Tiefenbrunnen. Finanziell sind die Aussichten sehr verlockend: Bis zu sechs Millionen Euro Gewinn könnte die Stadt Treuenbrietzen über 20 Jahre hinweg insgesamt für ihren Haushalt erzielen, wenn sie auf ihrem kommunalen Grundstück bei Tiefenbrunnen zwei Windkraftanlagen selbst betreibt. Das allerdings ist noch nicht beschlossene Sache.

Jedoch liegt nun die Genehmigung für die beiden Anlagen nach Bundesimmissionsschutzgesetz vor. „Die Anlagen könnten also gebaut werden“, sagte Michael Knape (parteilos). „Das wäre ein großer Schub für den angeschlagenen Haushalt“, erklärte der Bürgermeister in der jüngsten Sitzung des Haupt-, Finanz- und Wirtschaftsausschusses. Er geht nach seinen in den zurückliegenden Monaten erfolgten Recherchen davon aus, dass sich die Investition in den Anlagenbau nach circa zehn Jahren amortisieren und danach die Gewinnphase beginnen würde.

Kommune sichert sich Vorkaufsrecht

Politisch entschieden werden muss allerdings noch, ob die Kommune selbst in das Projekt einsteigt, oder das Grundstück lediglich an einen Investor verpacht.

Bislang ist nach einem Ausschreibungsverfahren vertraglich geregelt, dass die Firma Energiequelle aus Kallinchen bei Zossen (Teltow-Fläming) aus Bauherr auftritt. Das bereits seit den 1990er-Jahren unter anderem im Windpark Feldheim sowie am Solarpark „Selterhof“ tätige Unternehmen möchte auf dem Grundstück im Wald bei Tiefenbrunnen zwei Windräder vom Typ Enercon E 115 mit einer Gesamthöhe von knapp 207 Metern errichten. Die Kommune verpachtet das Baugrundstück zunächst an den Investor. Dieses Modell hatten die Stadtverordneten bereits im Jahr 2014 gebilligt. Der Pachtvertrag sieht ein Vorkaufsrecht für die Stadt vor.
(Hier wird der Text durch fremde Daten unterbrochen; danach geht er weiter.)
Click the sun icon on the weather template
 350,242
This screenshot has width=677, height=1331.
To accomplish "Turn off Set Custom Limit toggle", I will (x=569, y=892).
Auch Pacht spült schon Geld in Stadtkasse

Laut Bürgermeister Knape könnten allein über das Pachtmodell mindestens Einnahmen von rund 100 000 Euro pro Jahr erzielt werden. Die wesentlich höheren Summen wären indes möglich, wenn die Kommune selbst als Betreiber auftritt. Eine anfängliche Überlegung, die Anlagen gemeinsam mit der benachbarten Stadt Jüterbog zu betreiben, „werden inzwischen nicht mehr verfolgt“, informierte Knape. Dennoch gebe es auch über den brandenburgischen Städte- und Gemeindebund Gespräche, um das bislang für Kommunen noch nicht verbreitete Investitionsmodell rechtlich abzusichern. Zudem gebe es Interesse weiterer Kommunen, „die ebenfalls Pläne für Beteiligungen an Windkraft-Projekten schmieden“, informierte Knape.

Die Baufläche im Treuenbrietzener Stadtwald ist im Teilflächennutzungsplan „Windkraftnutzung“ der Kommune als Konzentrationszone für Windenergie ausgewiesen. Im Regionalplan Havelland-Fläming gehört die Fläche zum Eignungsgebiet Nummer 34 um Altes Lager.

Unter den Treuenbrietzener Stadtverordneten ist der Bau weiterer Windräder im Stadtgebiet umstritten.